## Required work
After locating the line with "You are a computer-use agent." in the data that follows, return it and every later line exactly, up to and including the line with "Instruction: Open the Sort By Name dropdown".

## Information provided
== == ==

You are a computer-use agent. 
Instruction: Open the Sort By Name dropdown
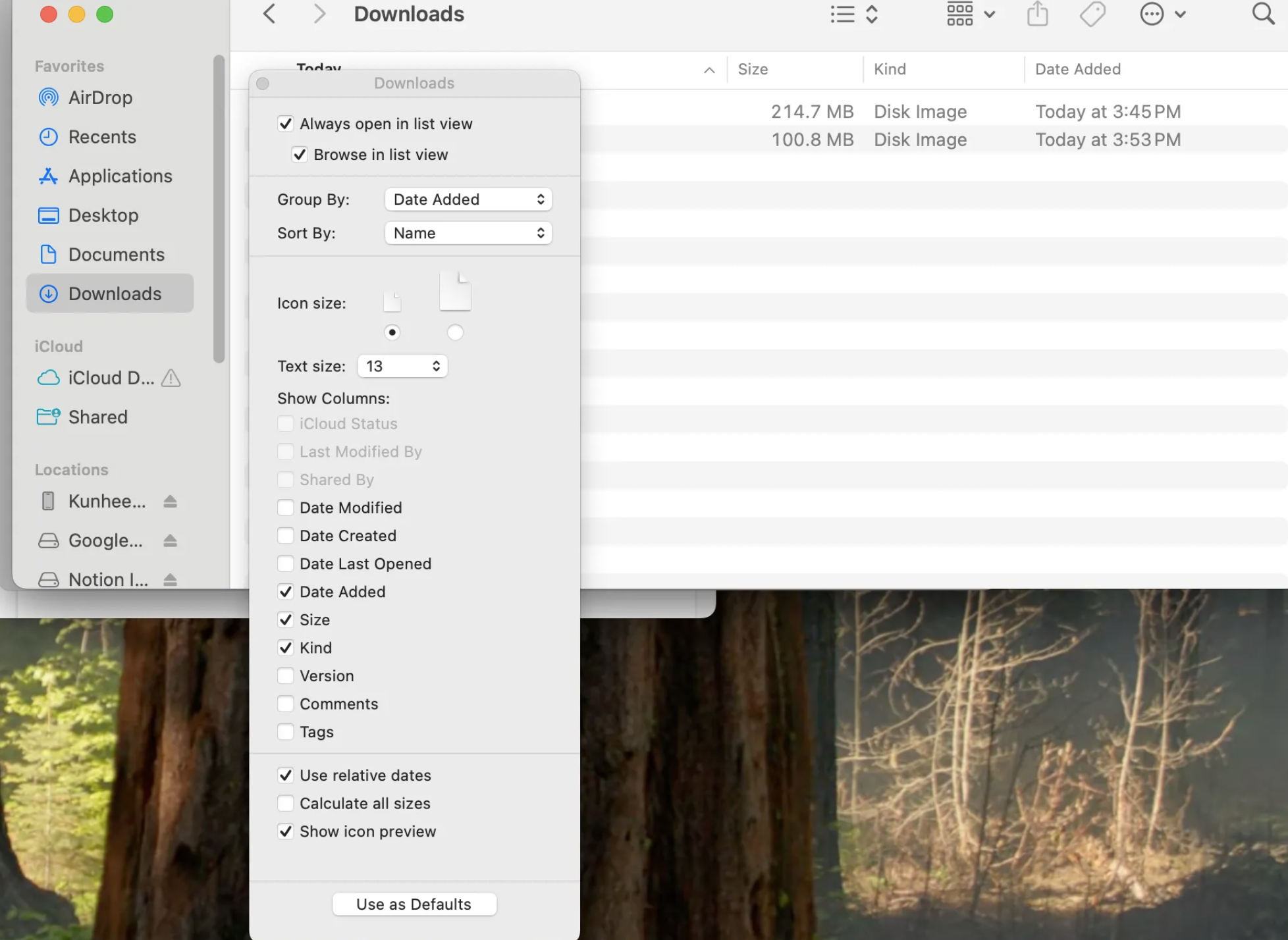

== == ==

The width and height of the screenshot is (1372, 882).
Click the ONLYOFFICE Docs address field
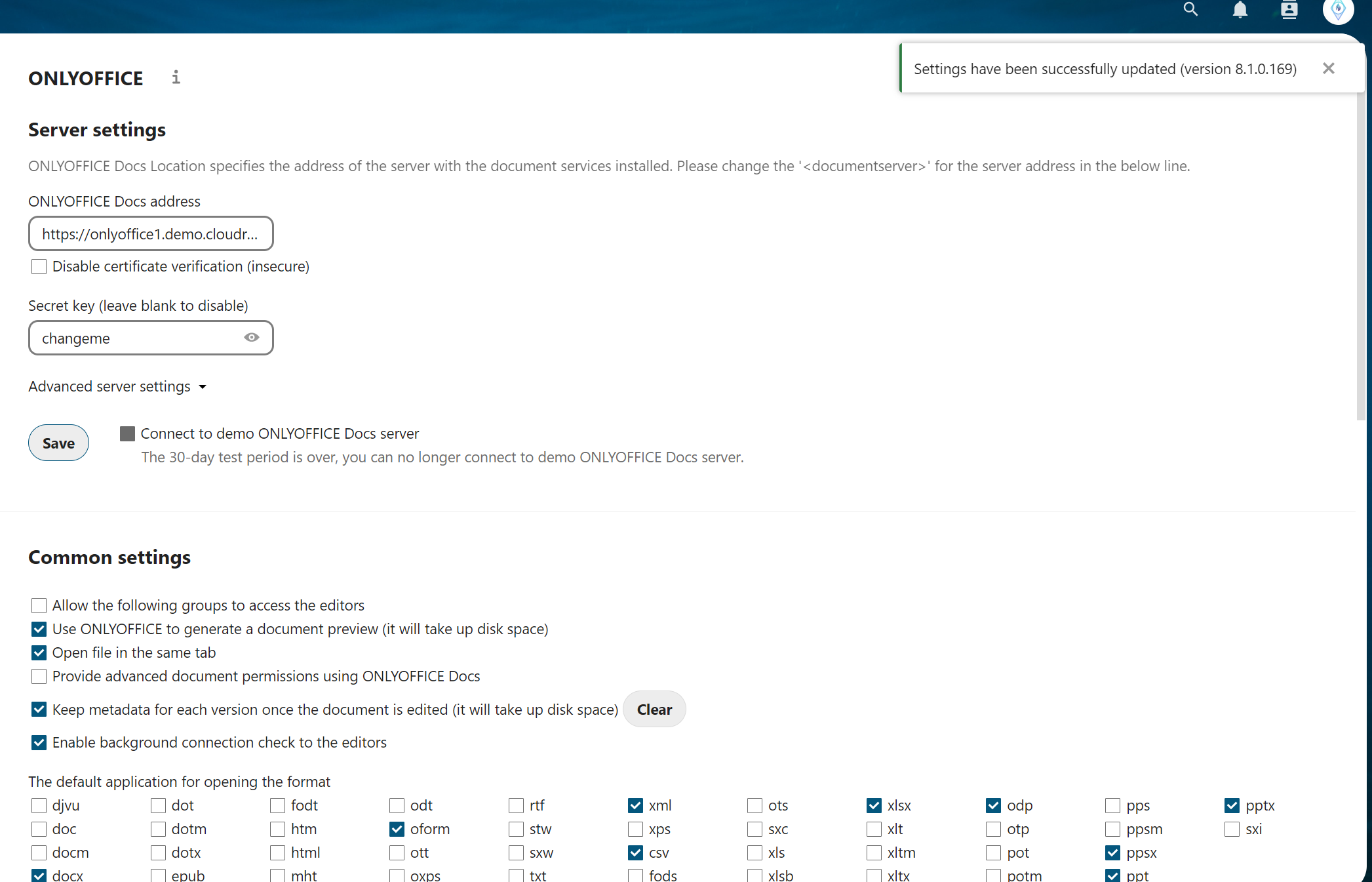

== == ==

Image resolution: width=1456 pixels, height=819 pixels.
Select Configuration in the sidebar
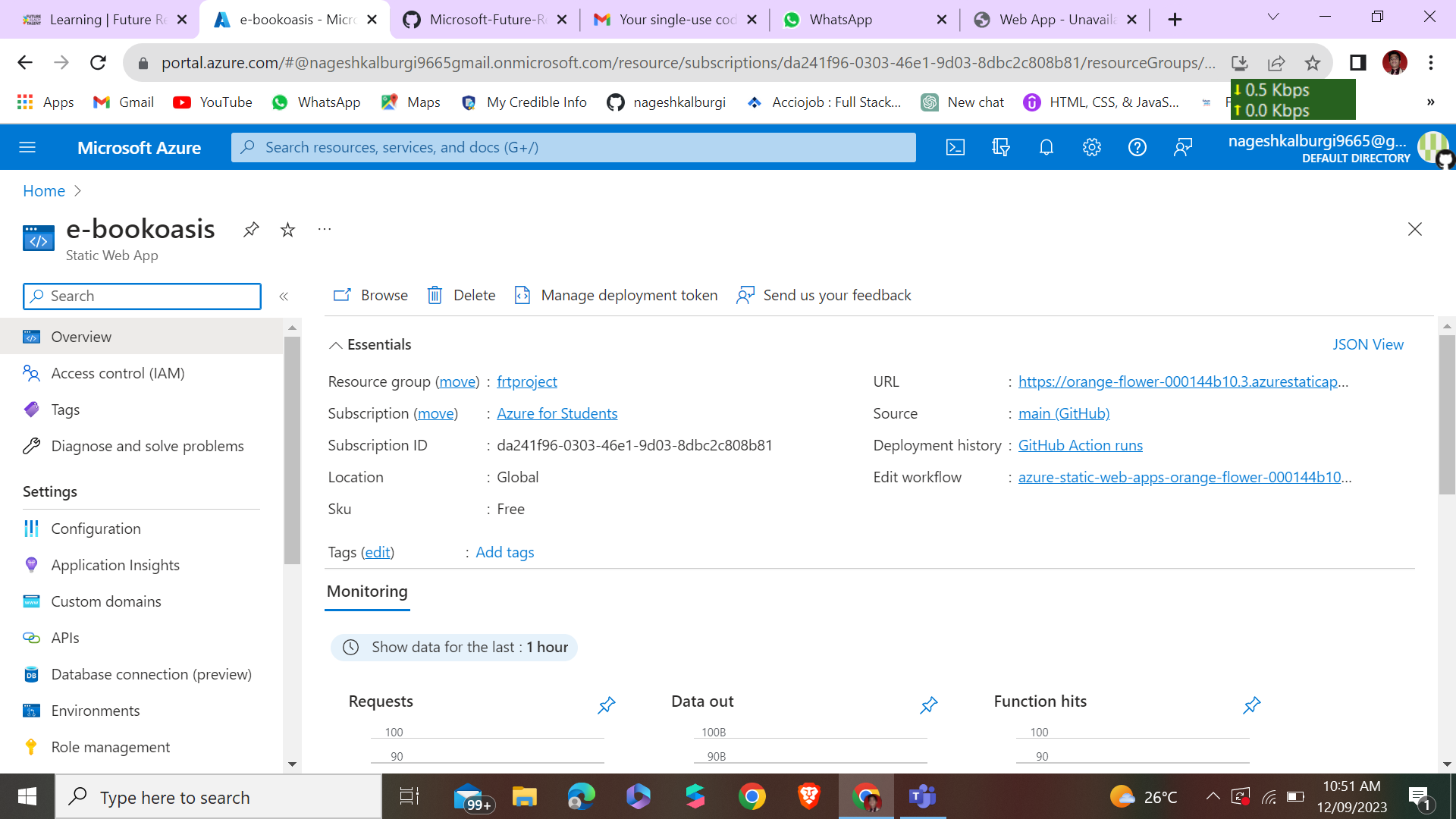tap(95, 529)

== == ==

## Solution to the exercise
You are a computer-use agent. 
Instruction: Open the Sort By Name dropdown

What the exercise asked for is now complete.